-- Exercise prompt --
Please put the lines starting at the one that contains "How do I perform: Click empty" and ending at the one that contains "point(442,7)" into a Markdown table with the columns Row and Line, numbering each row and leaving out blank lines.
>> Start Extracted entries
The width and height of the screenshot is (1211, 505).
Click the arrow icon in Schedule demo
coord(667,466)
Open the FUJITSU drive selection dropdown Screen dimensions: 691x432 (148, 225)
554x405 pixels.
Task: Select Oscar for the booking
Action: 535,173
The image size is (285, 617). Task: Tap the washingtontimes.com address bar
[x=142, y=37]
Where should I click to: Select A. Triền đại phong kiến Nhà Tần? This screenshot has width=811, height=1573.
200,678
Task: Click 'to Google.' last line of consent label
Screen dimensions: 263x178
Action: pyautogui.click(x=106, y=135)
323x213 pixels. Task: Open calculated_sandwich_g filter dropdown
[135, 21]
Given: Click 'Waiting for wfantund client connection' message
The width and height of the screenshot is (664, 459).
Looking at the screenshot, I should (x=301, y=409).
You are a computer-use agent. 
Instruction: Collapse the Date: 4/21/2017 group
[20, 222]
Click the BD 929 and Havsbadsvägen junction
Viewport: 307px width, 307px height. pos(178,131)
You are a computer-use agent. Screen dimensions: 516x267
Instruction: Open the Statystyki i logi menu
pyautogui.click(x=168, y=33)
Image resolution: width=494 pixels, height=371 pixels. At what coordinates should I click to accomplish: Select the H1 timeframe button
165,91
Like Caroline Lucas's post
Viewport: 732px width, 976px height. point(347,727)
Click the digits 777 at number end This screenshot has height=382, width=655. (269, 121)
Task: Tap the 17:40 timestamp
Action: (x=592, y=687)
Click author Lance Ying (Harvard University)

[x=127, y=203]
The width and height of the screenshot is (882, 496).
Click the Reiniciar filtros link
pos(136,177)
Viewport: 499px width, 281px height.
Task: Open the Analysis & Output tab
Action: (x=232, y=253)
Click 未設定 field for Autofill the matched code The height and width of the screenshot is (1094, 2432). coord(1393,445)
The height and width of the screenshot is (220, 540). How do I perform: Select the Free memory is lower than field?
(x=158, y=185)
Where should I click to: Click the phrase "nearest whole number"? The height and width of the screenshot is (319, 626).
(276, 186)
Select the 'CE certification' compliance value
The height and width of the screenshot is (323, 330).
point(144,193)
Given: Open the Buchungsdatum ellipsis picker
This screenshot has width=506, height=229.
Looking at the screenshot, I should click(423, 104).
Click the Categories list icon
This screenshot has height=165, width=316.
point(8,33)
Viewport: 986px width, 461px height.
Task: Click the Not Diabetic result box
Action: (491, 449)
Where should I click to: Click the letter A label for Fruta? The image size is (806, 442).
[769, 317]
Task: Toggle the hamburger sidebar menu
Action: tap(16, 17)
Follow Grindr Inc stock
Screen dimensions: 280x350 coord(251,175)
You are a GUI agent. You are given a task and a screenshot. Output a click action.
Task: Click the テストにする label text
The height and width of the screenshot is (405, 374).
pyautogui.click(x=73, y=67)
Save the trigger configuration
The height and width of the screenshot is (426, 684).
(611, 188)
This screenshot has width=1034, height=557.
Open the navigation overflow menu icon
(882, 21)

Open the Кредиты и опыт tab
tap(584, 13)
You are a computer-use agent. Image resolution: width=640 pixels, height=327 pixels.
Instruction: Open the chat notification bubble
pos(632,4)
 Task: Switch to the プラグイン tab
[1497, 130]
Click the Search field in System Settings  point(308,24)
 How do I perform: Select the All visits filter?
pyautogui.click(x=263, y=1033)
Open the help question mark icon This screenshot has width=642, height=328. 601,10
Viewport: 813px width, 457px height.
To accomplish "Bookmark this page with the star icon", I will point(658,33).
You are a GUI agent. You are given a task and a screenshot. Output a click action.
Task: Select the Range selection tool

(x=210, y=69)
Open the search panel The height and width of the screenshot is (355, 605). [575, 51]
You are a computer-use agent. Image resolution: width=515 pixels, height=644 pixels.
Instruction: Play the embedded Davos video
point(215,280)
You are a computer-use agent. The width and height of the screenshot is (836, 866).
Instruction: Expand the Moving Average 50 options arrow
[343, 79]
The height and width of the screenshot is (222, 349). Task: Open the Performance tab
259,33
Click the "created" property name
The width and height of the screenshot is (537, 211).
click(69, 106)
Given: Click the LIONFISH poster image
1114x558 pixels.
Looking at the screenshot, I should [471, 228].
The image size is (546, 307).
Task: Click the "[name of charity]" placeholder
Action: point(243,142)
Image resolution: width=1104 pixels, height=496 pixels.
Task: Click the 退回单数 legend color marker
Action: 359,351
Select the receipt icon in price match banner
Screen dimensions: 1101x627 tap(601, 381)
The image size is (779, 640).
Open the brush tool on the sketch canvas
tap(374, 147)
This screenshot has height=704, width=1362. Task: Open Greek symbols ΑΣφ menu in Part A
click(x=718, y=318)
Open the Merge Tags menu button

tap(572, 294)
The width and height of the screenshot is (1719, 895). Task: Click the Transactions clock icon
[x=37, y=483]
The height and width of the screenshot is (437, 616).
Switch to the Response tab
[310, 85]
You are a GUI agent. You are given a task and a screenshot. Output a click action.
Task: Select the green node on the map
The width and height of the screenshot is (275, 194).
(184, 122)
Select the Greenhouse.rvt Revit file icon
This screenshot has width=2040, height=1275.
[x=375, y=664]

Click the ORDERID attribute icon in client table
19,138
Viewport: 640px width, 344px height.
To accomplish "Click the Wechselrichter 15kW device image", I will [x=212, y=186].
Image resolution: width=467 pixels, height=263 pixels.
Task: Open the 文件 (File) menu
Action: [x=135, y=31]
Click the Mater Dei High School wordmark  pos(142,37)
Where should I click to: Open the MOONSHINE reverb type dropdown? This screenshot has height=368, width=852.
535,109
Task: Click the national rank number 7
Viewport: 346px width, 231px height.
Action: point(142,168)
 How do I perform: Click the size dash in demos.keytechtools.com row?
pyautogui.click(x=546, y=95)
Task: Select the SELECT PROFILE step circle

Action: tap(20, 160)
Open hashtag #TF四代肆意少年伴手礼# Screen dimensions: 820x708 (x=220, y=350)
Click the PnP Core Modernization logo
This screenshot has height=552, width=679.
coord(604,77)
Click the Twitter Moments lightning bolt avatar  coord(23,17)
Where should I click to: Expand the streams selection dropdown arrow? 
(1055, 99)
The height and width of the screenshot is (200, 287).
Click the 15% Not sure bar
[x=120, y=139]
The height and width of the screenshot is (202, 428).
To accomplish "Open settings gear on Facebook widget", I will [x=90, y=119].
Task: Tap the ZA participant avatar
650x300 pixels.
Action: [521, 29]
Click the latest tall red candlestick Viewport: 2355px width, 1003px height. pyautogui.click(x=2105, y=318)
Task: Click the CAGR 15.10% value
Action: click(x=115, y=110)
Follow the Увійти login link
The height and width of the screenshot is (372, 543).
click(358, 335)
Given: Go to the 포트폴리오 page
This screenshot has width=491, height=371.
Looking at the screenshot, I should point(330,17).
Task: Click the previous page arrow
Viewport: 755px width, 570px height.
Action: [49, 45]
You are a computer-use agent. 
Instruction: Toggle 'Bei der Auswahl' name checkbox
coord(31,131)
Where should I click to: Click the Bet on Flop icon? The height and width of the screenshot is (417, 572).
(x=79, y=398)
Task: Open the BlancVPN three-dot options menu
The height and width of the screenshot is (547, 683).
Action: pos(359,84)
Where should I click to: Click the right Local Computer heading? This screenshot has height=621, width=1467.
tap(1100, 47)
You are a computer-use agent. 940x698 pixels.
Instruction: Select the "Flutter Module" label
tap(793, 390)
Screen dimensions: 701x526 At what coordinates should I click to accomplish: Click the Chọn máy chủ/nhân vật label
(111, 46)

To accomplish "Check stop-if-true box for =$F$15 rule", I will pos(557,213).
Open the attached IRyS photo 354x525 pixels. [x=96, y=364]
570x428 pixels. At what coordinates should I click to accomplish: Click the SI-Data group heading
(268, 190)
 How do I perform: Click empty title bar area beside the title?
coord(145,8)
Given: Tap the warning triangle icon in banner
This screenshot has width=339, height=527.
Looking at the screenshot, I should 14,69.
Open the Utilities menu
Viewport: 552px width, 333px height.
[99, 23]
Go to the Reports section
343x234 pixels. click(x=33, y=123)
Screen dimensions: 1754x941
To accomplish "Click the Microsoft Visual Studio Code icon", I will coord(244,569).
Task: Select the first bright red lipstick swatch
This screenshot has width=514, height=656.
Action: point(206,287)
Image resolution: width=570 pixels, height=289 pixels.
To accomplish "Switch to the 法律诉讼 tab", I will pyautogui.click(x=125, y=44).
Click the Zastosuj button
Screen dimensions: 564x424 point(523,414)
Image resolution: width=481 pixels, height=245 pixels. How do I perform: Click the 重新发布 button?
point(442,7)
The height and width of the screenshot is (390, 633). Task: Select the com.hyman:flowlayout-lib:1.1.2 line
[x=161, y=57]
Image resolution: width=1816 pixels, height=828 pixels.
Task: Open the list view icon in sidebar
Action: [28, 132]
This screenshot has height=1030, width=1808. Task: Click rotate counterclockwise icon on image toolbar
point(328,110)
>> End Extracted entries
-- Response below --
| Row | Line |
|---|---|
| 1 |  How do I perform: Click empty title bar area beside the title? |
| 2 | coord(145,8) |
| 3 | Given: Tap the warning triangle icon in banner |
| 4 | This screenshot has width=339, height=527. |
| 5 | Looking at the screenshot, I should 14,69. |
| 6 | Open the Utilities menu |
| 7 | Viewport: 552px width, 333px height. |
| 8 | [99, 23] |
| 9 | Go to the Reports section |
| 10 | 343x234 pixels. click(x=33, y=123) |
| 11 | Screen dimensions: 1754x941 |
| 12 | To accomplish "Click the Microsoft Visual Studio Code icon", I will coord(244,569). |
| 13 | Task: Select the first bright red lipstick swatch |
| 14 | This screenshot has width=514, height=656. |
| 15 | Action: point(206,287) |
| 16 | Image resolution: width=570 pixels, height=289 pixels. |
| 17 | To accomplish "Switch to the 法律诉讼 tab", I will pyautogui.click(x=125, y=44). |
| 18 | Click the Zastosuj button |
| 19 | Screen dimensions: 564x424 point(523,414) |
| 20 | Image resolution: width=481 pixels, height=245 pixels. How do I perform: Click the 重新发布 button? |
| 21 | point(442,7) |